Start Interviews Wolfgang Beltracchi: „Meine Bilder sollen vor allem schön sein!“

Wolfgang Beltracchi: „Meine Bilder sollen vor allem schön sein!“

Wolfgang Beltracchi Foto: Alberto Venzago

Wolfgang Beltracchi hat als Meisterfälscher Kunstgeschichte geschrieben. Mehr als 300 seiner Fälschungen fanden ihren Weg in internationale Museen, knackten Auktionsrekorde und landeten in renommierten Kunstsammlungen. Der Großteil ist bis heute unentdeckt. Nach seiner Verurteilung im Jahre 2011 startete er seine zweite Karriere als Maler. Im Rahmen der Ausstellung „Kairos“ wird seine Kunst nun erstmals in Österreich zu sehen sein. „Achtzig“ sprach mit ihm im Vorfeld der Schau in Wien über seine Malerei, moderne Kunst und den internationalen Kunstmarkt.

Text: Stefan Zavernik

Die großen Museen und Galerien stehen Ihrer Kunst nach wie vor kritisch gegenüber. Trotzdem sind Sie mit Ihrer Malerei wirtschaftlich extrem erfolgreich. Die 20 Millionen Euro an Schulden, die Ihnen Ihre Verurteilung auferlegte, konnten Sie bereits zurückzahlen. Was kostet ein echter Beltracchi?

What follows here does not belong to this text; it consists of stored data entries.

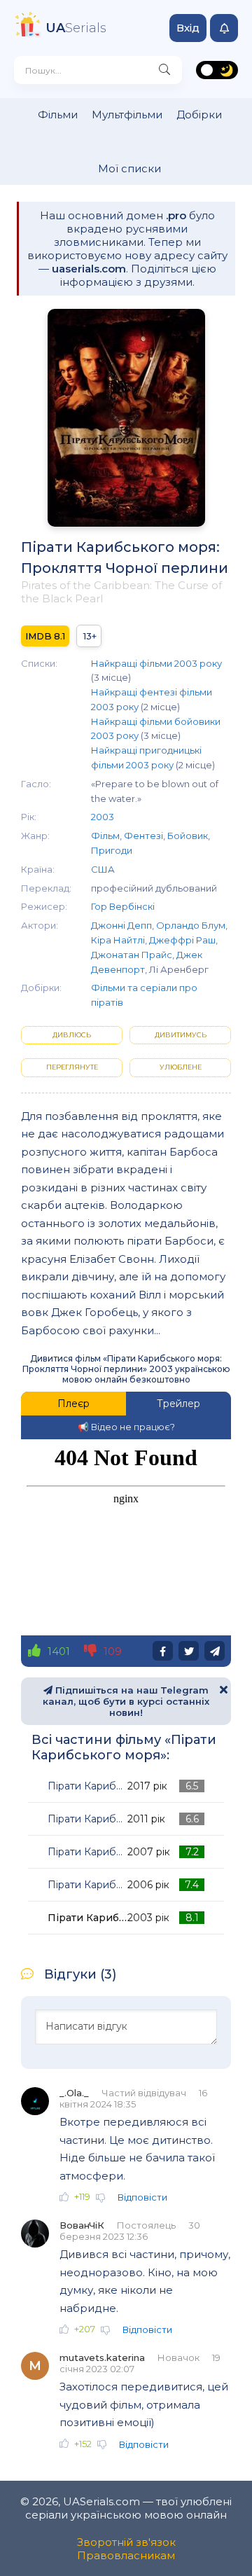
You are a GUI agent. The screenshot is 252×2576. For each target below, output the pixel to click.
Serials (76, 28)
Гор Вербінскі (123, 906)
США (103, 869)
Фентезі (143, 835)
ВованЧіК (81, 2225)
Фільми (58, 114)
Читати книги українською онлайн (200, 2550)
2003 (102, 816)
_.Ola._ (74, 2092)
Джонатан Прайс (131, 954)
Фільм (105, 835)
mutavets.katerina (102, 2357)
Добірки (199, 114)
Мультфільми (127, 114)
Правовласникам (126, 2555)
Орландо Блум (190, 925)
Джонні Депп (121, 925)
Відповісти (142, 2197)
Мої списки (129, 168)
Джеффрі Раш (182, 940)
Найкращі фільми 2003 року (156, 663)
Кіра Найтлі (118, 940)
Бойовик (187, 835)
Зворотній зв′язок (126, 2542)
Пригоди (111, 850)
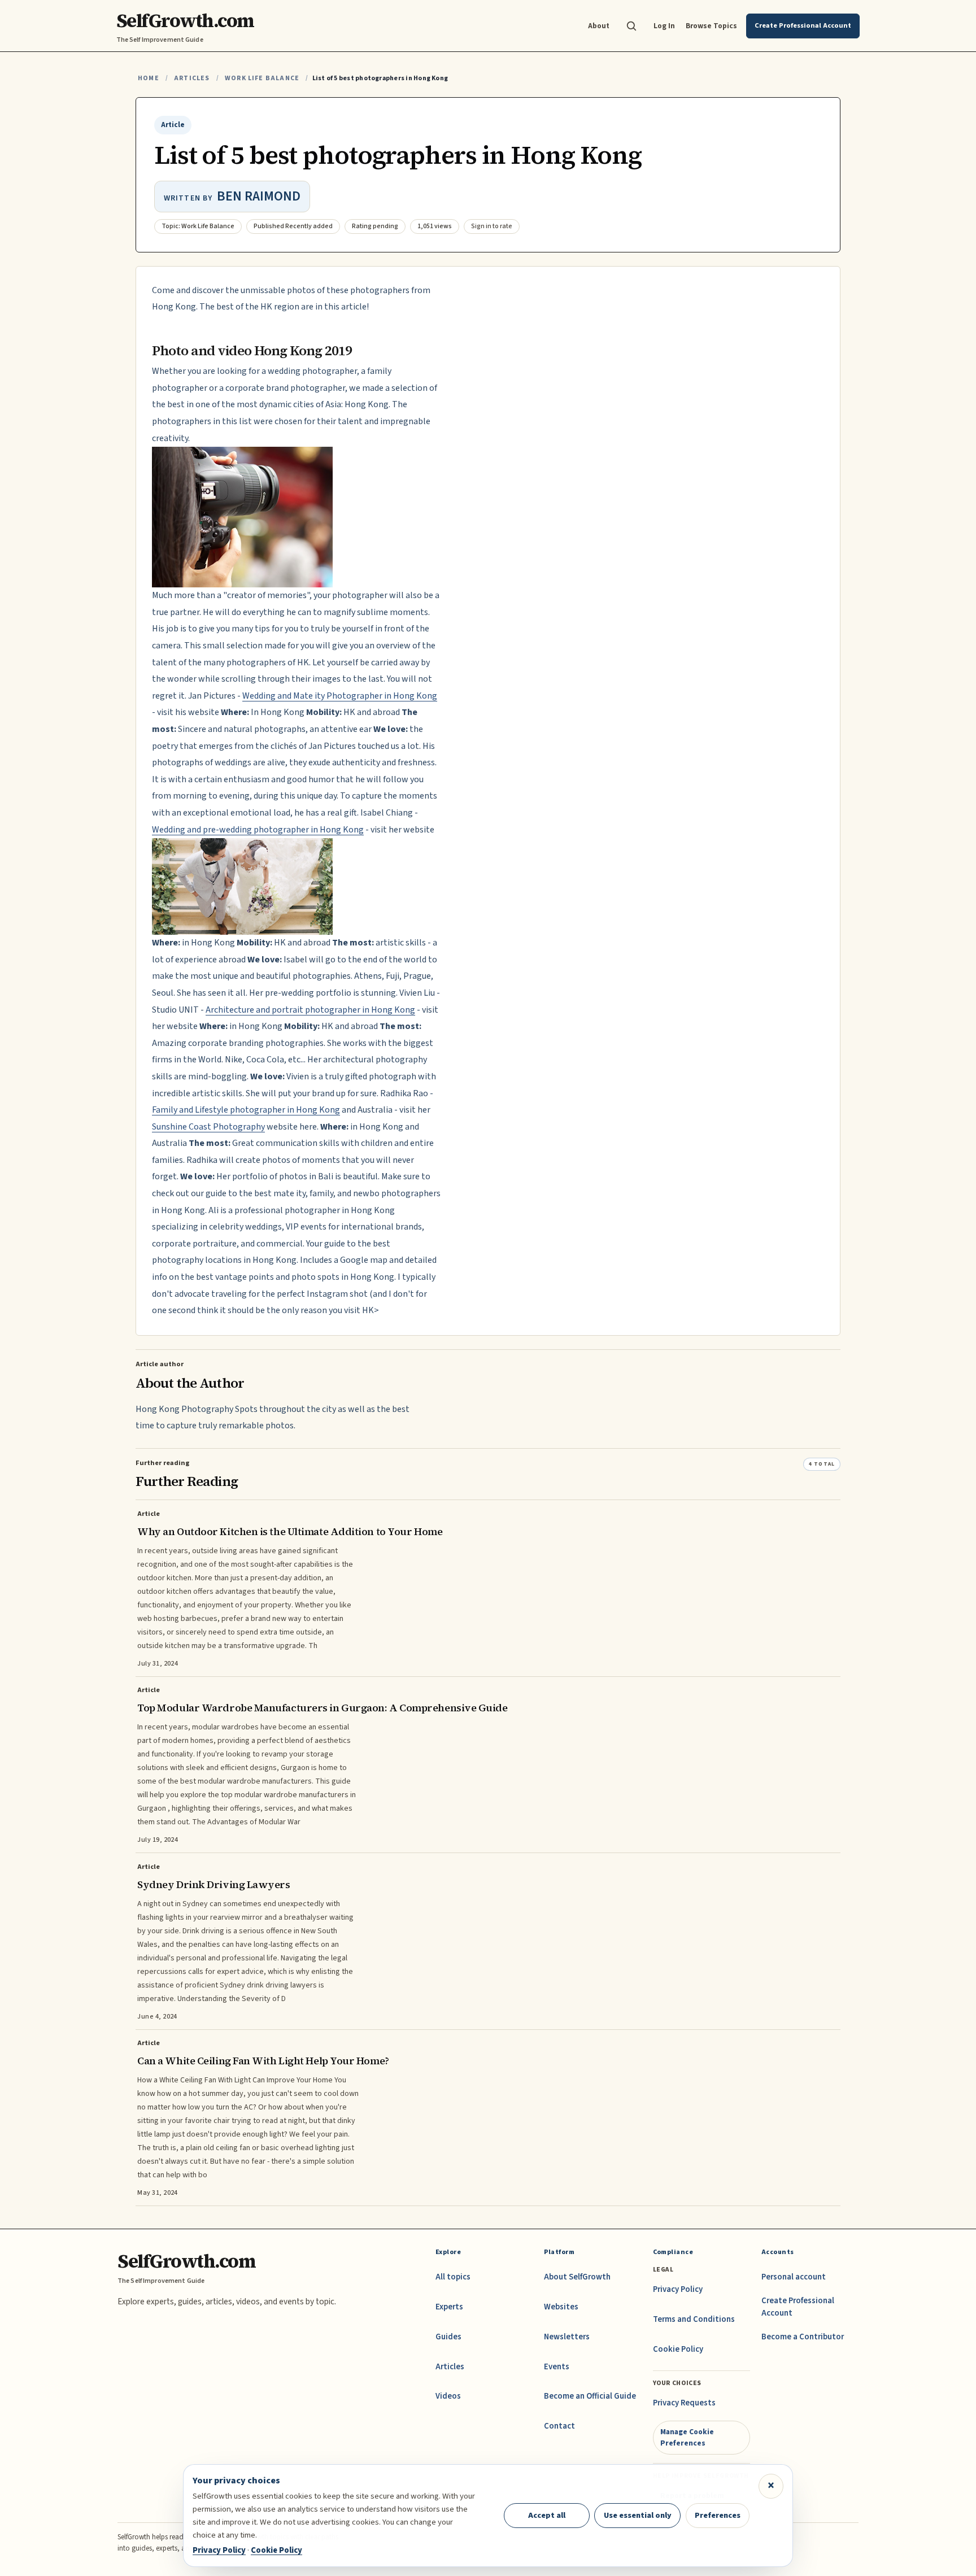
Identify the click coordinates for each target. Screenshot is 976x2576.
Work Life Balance (262, 78)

Wolfgang Beltracchi: Meine großen Bilder liegen im sechsstelligen Bereich – relativ weit oben sogar. Das ist wunderbar. Wir verdienen noch nicht ganz so viel wie zu meiner Zeit als Fälscher, aber es geht uns mittlerweile wieder ganz gut. Wir sind schuldenfrei und im Grunde ständig ausverkauft. Es passiert hin und wieder sogar, dass Kunden für Bilder bezahlen, die noch gar nicht gemalt wurden – so groß ist die Nachfrage.

Fühlen Sie sich im Kunstbetrieb mittlerweile integriert?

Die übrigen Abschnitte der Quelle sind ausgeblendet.